● **Task objective**
Give back every line of the material exactly. Skip the pictures.

● **Recorded information**
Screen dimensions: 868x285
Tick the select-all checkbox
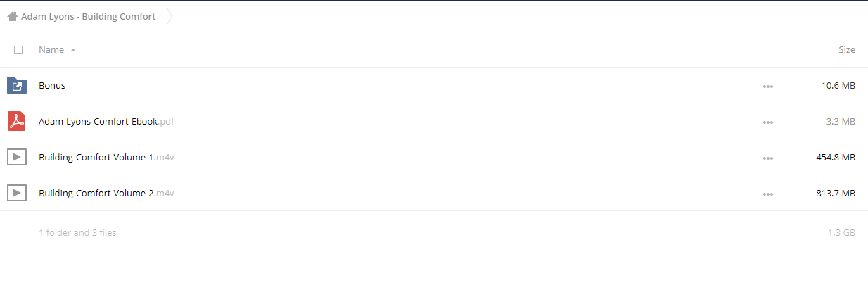tap(18, 50)
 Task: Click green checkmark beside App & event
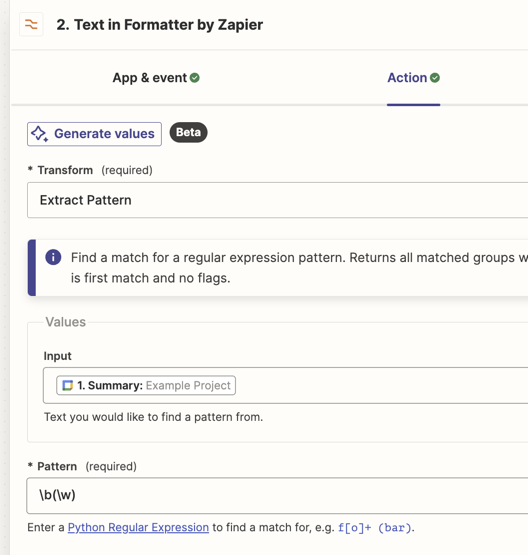pos(195,78)
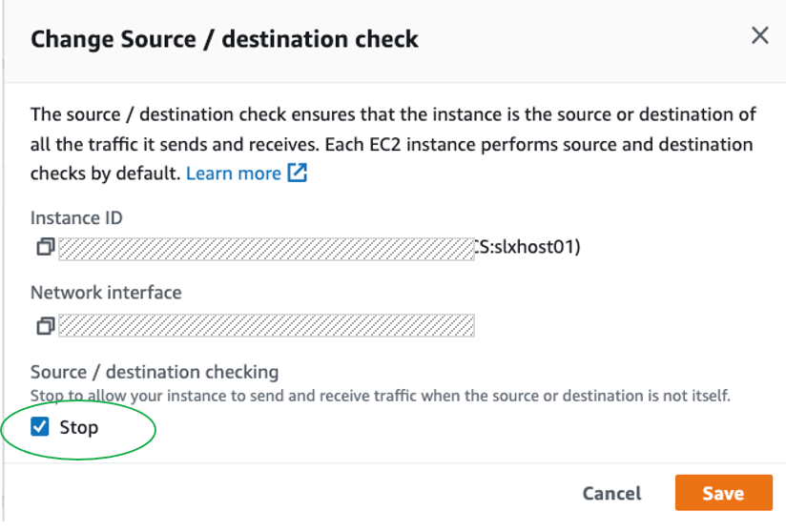This screenshot has width=786, height=532.
Task: Close the Change Source / destination check dialog
Action: pos(759,36)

● **Exercise result**
Screen dimensions: 868x285
Tick the select-all checkbox
tap(18, 50)
 Task: Click green checkmark beside App & event
pos(195,78)
This screenshot has width=786, height=532.
Task: Close the Change Source / destination check dialog
Action: pos(759,36)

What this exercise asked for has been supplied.